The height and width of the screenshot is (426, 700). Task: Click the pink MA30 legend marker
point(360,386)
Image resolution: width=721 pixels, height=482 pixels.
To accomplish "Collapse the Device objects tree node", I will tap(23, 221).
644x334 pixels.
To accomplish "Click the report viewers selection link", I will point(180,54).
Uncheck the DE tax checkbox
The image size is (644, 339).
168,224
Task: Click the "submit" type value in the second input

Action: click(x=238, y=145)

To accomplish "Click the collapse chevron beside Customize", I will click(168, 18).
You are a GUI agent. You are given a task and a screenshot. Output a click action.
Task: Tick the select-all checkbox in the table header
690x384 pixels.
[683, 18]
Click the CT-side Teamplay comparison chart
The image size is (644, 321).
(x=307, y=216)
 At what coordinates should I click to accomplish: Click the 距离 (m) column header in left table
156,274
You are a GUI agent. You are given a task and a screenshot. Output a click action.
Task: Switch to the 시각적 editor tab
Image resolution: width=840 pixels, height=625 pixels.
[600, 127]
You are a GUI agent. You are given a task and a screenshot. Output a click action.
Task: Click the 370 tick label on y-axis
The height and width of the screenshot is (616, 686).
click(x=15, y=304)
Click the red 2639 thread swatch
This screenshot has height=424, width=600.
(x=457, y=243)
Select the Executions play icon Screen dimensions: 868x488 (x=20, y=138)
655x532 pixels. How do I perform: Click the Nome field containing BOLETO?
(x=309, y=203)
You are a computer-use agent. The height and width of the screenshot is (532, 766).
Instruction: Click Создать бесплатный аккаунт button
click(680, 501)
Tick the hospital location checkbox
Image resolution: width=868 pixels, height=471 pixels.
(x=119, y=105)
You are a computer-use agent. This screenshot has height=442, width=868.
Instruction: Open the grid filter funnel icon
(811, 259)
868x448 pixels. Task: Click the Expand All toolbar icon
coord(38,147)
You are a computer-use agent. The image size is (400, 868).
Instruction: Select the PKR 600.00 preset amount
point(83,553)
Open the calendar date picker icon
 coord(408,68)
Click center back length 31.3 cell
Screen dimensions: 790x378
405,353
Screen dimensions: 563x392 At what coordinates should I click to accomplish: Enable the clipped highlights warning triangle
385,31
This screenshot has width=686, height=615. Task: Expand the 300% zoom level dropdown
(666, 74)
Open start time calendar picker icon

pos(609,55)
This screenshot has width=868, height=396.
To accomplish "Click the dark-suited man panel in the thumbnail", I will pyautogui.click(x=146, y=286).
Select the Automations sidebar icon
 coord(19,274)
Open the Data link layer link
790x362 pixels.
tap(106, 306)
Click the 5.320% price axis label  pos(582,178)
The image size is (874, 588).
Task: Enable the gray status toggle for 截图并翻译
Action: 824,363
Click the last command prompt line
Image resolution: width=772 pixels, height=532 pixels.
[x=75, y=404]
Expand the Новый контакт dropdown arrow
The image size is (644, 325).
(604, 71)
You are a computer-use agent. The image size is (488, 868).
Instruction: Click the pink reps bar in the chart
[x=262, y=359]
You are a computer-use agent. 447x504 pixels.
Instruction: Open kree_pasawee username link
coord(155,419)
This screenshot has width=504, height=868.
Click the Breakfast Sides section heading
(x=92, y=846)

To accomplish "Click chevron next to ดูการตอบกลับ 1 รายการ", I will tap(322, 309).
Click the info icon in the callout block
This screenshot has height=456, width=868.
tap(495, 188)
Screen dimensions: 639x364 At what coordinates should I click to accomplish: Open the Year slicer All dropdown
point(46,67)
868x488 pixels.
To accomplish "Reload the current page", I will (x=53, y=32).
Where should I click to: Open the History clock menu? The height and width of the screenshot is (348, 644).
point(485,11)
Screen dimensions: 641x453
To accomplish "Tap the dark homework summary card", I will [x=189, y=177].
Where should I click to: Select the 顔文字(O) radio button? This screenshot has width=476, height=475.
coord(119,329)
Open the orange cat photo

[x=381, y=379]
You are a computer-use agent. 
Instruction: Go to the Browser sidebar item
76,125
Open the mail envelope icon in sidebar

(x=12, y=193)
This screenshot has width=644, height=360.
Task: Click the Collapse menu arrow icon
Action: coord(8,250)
┄┄┄┄┄┄
Whenever a line in the entries holds the word "dark", copy that line.

To accomplish "Click the dark-suited man panel in the thumbnail", I will pyautogui.click(x=146, y=286).
To accomplish "Tap the dark homework summary card", I will [x=189, y=177].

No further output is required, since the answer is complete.